GitHub Actions to Cloudflare Workers Sites
Not only we don’t need a server to host the app, but the deployment script is also serverless and maintenance-less. This allows me to focus on important tasks, knowing that deployment and serving of the app is always blazing fast.
Cloudflare Workers Sites allows us to serve the app from Cloudflare’s network of CDN servers without any actual origin. The site is out there, in the cloud, being served faster than any regular website would be. It literally takes milliseconds for the site to load in your browser, wherever you are in the world. And that goes a long way for user experience.
GitHub Actions enables us to build simple (or complicated) deployment flows, building the app and deploying it to the corresponding location.

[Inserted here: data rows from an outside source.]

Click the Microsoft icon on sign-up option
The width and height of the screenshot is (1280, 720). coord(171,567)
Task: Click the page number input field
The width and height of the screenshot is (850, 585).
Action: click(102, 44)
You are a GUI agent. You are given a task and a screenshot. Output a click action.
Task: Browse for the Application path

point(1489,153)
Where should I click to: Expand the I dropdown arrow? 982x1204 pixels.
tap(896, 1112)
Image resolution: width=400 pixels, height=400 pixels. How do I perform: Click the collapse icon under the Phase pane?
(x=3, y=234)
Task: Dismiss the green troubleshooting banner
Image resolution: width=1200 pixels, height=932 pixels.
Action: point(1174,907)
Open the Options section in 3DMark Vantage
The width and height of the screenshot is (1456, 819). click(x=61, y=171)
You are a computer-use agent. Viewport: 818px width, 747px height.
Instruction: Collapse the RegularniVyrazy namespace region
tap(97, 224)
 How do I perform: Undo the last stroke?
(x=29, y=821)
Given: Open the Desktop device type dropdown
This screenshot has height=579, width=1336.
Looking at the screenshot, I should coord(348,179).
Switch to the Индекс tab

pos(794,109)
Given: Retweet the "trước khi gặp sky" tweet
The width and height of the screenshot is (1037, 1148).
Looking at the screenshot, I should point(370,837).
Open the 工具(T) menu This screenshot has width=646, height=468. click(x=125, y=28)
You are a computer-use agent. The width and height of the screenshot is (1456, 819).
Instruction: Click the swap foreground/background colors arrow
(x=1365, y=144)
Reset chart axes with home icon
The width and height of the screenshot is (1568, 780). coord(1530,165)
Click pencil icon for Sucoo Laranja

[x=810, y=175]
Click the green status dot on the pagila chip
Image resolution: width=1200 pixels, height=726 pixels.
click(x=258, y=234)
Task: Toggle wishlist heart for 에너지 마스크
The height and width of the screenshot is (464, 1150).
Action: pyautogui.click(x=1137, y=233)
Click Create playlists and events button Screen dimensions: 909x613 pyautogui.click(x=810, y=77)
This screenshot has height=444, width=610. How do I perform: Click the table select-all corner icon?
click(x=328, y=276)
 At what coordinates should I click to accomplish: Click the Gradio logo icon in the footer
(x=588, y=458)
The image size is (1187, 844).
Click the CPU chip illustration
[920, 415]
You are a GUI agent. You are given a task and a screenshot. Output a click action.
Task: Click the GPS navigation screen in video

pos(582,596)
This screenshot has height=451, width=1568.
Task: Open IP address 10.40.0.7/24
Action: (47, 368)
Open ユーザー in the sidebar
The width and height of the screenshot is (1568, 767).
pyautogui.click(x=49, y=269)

As of the writing of this article, I don’t think there’s a faster delivery system than hosting your website directly on the CDN edge.
I won’t go into the details of how Cloudflare Workers Sites works, since there’s a lot of documentation for that, however here’s our wrangler.toml
file, used by Cloudflare to deploy the website into “the cloud”:
# Wrangler Configuration
# Resources:
# https://developers.cloudflare.com/workers/quickstart/
# https://developers.cloudflare.com/workers/tooling/wrangler/configuration/
name = "app-local"
type = "webpack"
account_id = "a1a5...ba43"
zone_id = "f3eb...3ea0"
workers_dev = true
[site]
bucket = "dist"
entry-point = "workers-site"
[env.staging]
name = "app-staging"
route = "staging.monitive.com/*"
[env.production]
name = "app-production"
route = "app.monitive.com/*"
This is pretty much it. Publishing the app from the local command line is just a matter of running:
$ wrangler publish --env staging
Now, for the automation part, here comes GitHub Actions. Our development flow involves pushing to staging any merge into the master
branch, and pushing to production any new release published. For this to work, we have two workflow files, release.yml and staging.yml, the main differences between these is when it’s run and deployment keys.
name: CI-Staging
# Controls when the action will run. Triggers the workflow on push or pull request
# events but only for the master branch
on:
push:
branches: [ master ]
pull_request:
branches: [ master ]
# A workflow run is made up of one or more jobs that can run sequentially or in parallel
jobs:
# This workflow contains a single job called "build"
deploy:
# The type of runner that the job will run on
runs-on: ubuntu-latest
name: Deploy Staging (Master branch)
env:
API_ENDPONT: https://staging-api.monitive.com
PUSHER_KEY: ${{ secrets.STAGING_VUE_APP_PUSHER_KEY }}
# Steps represent a sequence of tasks that will be executed as part of the job
steps:
# Checks-out your repository under $GITHUB_WORKSPACE, so your job can access it
- uses: actions/checkout@master
- name: NPM or Yarn install with caching
uses: bahmutov/npm-install@v1.1.0
# Runs a single command using the runners shell
- name: Install packages
run: 'yarn install --frozen-lockfile --non-interactive'
- name: Setup Environment
run: |
echo "VUE_APP_API_ENDPOINT=$API_ENDPONT" > ./.env
echo "VUE_APP_PUSHER_KEY=$PUSHER_KEY" >> ./.env
sed -i.bak -e"s|BUILD_ID|$GITHUB_RUN_ID|" src/service-worker.js
- name: Build APP
run: 'yarn build'
- name: Build Changelog
run: yarn run changelog
- name: Deploy to Cloudflare Workers with Wrangler
uses: cloudflare/wrangler-action@1.1.0
with:
apiToken: ${{ secrets.CF_API_TOKEN }}
environment: 'staging'
As for the releases, we want those deployed only when a release is published, so the workflow file begins with:
name: CI-Release
on:
release:
types:
- published
And that’s pretty much it. Now, whenever code is pushed to master, a PR to master is created or a new Release is published, GitHub actions builds the app and deploys it to the corresponding environment.
Our web app GitHub Actions
I hope you found this article useful.